Making Pureed Pumpkin

Cut a 9-10 pound pumpkin in half through the stem portion; you’ll need a very sharp knife for this. Scoop out and discard all the strings and reserve the seeds for toasting if desired.

homemade pumpkin puree

Grease a large shallow baking pan with Pam or shortening, then arrange the pumpkin halves, cut side down, in the pan; prick the skin with a sharp knife to let excess moisture escape. Bake, uncovered, at a preheated 350 for 1-1 ¼ hour, or until the flesh is very tender when pierced and the skin yields easily to light pressure. Let the pumpkin cool.

Scoop out pulp and either whirl to a puree, 1 or 2 cups at a time in a blender or food processor, or mash thoroughly with a potato masher or run through a food mill or a meat grinder. When nice and smooth, set the puree in a wire strainer and allow the excess water to drain off. Let it drain for 30 min, or until the pumpkin looks like thick mashed potatoes; drain well so the puree will not be watery.

Cover and refrigerate the pumpkin puree for up to 2 days or freeze (up to 1 year).

2 cups of cooked puree is equal to a 1 pound can of canned pumpkin; use exactly as you would the canned puree in your favorite recipe.

Toasted Pumpkin Seeds

  • Fresh Pumpkin Seeds
  • Salt
  • Vegetable shortening (or Pam cooking spray)

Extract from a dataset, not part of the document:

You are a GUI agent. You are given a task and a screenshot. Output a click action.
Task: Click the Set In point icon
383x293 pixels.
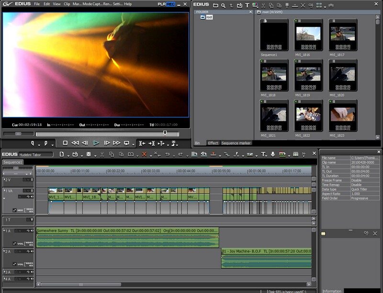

Clean fibers off the seeds and rinse well. Place the seeds in a bowl of lukewarm water to cover, stir in a generous amount of salt (2 t per cup of seeds); stir to dissolve the salt. Let soak for 4-6 hours at room temp.

To toast, grease baking sheet very generously with shortening (or spray very well with cooking spray). Drain seeds then spread them in a single layer on greased sheet; sprinkle lightly with salt if you wish. Bake at 300 until golden, crispy brown and somewhat puffed. Serve warm.